**What is needed**
Please rewrite the rows from the line containing "before 'To respond to'" through the end of the rows, swapping "screenshot" for "screen image" and keeping everything else the same.

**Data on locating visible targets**
BEGIN
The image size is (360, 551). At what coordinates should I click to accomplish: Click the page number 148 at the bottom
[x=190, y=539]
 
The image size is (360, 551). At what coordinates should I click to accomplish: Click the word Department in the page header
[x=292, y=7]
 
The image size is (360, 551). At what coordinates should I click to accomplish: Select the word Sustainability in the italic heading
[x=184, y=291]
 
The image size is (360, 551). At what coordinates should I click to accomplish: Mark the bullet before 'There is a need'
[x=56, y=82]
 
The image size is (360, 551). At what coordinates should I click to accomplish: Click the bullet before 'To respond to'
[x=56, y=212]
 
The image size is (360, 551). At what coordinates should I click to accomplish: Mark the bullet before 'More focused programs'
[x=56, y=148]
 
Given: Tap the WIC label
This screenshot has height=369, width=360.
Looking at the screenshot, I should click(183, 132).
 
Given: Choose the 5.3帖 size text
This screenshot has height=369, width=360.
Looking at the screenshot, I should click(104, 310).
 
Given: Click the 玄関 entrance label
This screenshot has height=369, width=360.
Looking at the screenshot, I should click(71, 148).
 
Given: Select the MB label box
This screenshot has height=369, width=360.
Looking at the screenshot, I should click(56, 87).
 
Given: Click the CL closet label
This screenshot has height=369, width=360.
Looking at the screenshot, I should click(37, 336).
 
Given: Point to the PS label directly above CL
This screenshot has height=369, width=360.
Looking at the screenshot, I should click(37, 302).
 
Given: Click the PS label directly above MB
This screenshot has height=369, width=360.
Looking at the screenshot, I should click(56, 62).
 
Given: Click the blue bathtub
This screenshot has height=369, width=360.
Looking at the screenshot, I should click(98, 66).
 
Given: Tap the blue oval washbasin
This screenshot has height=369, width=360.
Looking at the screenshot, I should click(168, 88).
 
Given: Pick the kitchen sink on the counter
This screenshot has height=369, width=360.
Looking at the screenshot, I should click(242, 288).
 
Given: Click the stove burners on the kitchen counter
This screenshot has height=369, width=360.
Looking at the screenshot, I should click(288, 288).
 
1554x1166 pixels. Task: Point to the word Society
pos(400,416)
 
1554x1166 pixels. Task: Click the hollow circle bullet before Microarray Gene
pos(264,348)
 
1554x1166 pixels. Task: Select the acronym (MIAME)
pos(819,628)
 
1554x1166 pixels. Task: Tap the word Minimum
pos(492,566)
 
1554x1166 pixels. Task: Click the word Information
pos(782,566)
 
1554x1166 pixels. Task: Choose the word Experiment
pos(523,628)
END
**Completed exercise**
The image size is (360, 551). At what coordinates should I click to accomplish: Click the bullet before 'To respond to'
[x=56, y=212]
 
The image size is (360, 551). At what coordinates should I click to accomplish: Mark the bullet before 'More focused programs'
[x=56, y=148]
 
Given: Tap the WIC label
This screen image has height=369, width=360.
Looking at the screen image, I should click(183, 132).
 
Given: Choose the 5.3帖 size text
This screen image has height=369, width=360.
Looking at the screen image, I should click(104, 310).
 
Given: Click the 玄関 entrance label
This screen image has height=369, width=360.
Looking at the screen image, I should click(71, 148).
 
Given: Select the MB label box
This screen image has height=369, width=360.
Looking at the screen image, I should click(56, 87).
 
Given: Click the CL closet label
This screen image has height=369, width=360.
Looking at the screen image, I should click(37, 336).
 
Given: Point to the PS label directly above CL
This screen image has height=369, width=360.
Looking at the screen image, I should click(37, 302).
 
Given: Click the PS label directly above MB
This screen image has height=369, width=360.
Looking at the screen image, I should click(56, 62).
 
Given: Click the blue bathtub
This screen image has height=369, width=360.
Looking at the screen image, I should click(98, 66).
 
Given: Tap the blue oval washbasin
This screen image has height=369, width=360.
Looking at the screen image, I should click(168, 88).
 
Given: Pick the kitchen sink on the counter
This screen image has height=369, width=360.
Looking at the screen image, I should click(242, 288).
 
Given: Click the stove burners on the kitchen counter
This screen image has height=369, width=360.
Looking at the screen image, I should click(288, 288).
 
1554x1166 pixels. Task: Point to the word Society
pos(400,416)
 
1554x1166 pixels. Task: Click the hollow circle bullet before Microarray Gene
pos(264,348)
 
1554x1166 pixels. Task: Select the acronym (MIAME)
pos(819,628)
 
1554x1166 pixels. Task: Tap the word Minimum
pos(492,566)
 
1554x1166 pixels. Task: Click the word Information
pos(782,566)
 
1554x1166 pixels. Task: Choose the word Experiment
pos(523,628)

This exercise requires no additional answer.